◆ DO THIS ◆
Pull out each line of the items below that contains the string "height". Case counts, so copy only lines whose letters match it in case as well.

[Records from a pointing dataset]
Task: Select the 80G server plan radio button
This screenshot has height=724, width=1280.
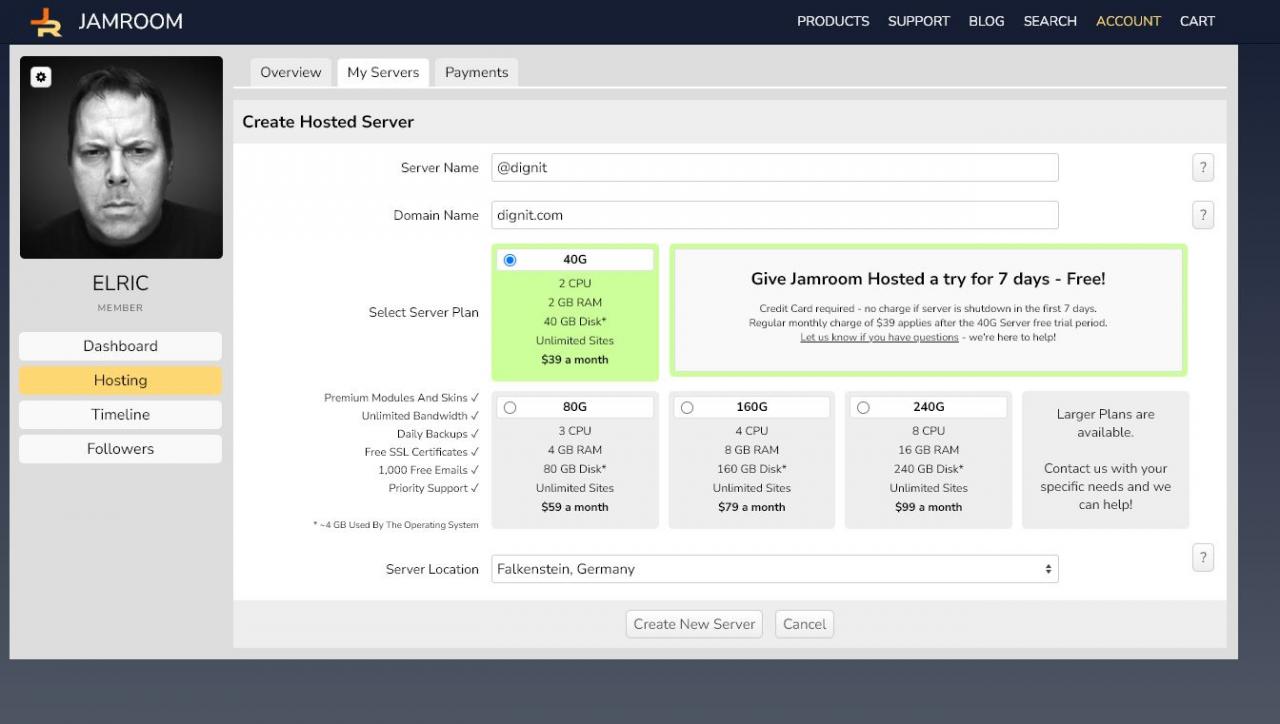Action: coord(510,408)
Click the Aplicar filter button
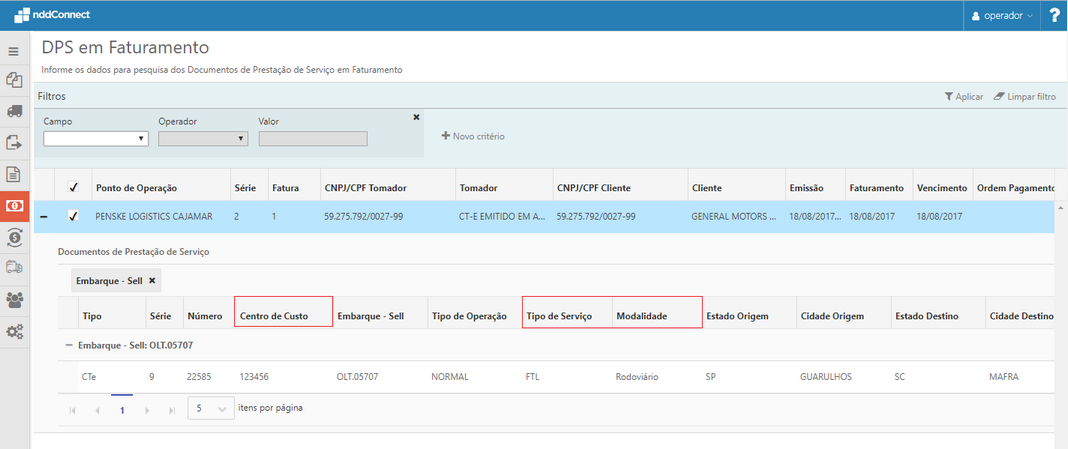1068x449 pixels. point(963,97)
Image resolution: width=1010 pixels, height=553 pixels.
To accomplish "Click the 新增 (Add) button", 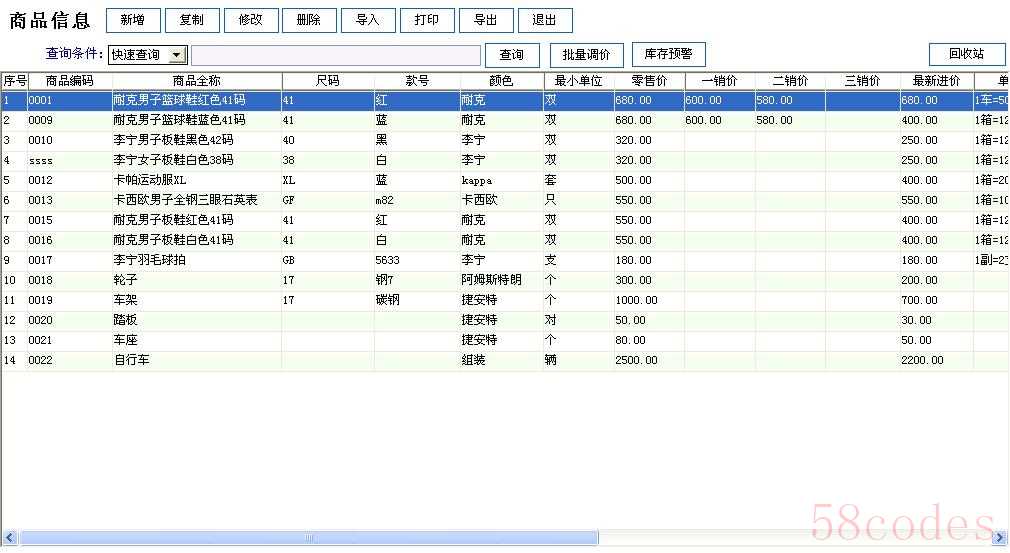I will click(133, 20).
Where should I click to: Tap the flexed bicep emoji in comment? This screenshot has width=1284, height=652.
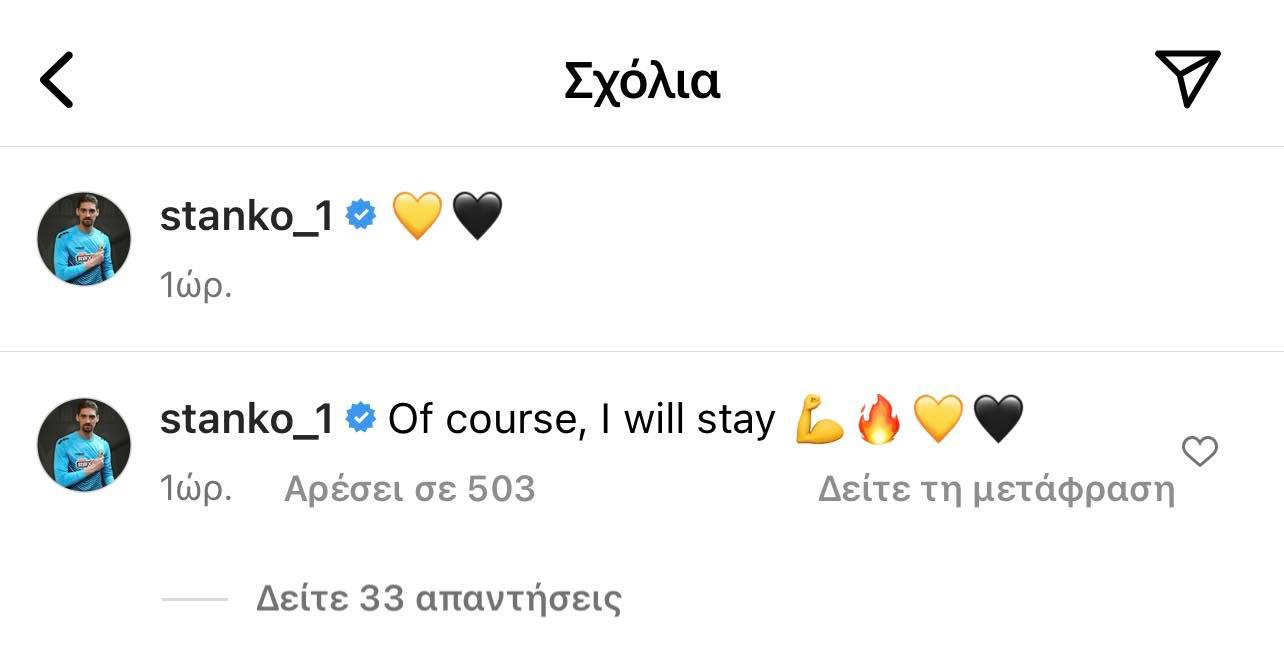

◆ COMPLETED EXERCISE ◆
This screenshot has height=724, width=1280.
Image resolution: width=1010 pixels, height=553 pixels.
Where should I click to: Tap the flexed bicep emoji in comment? This screenshot has width=1284, height=652.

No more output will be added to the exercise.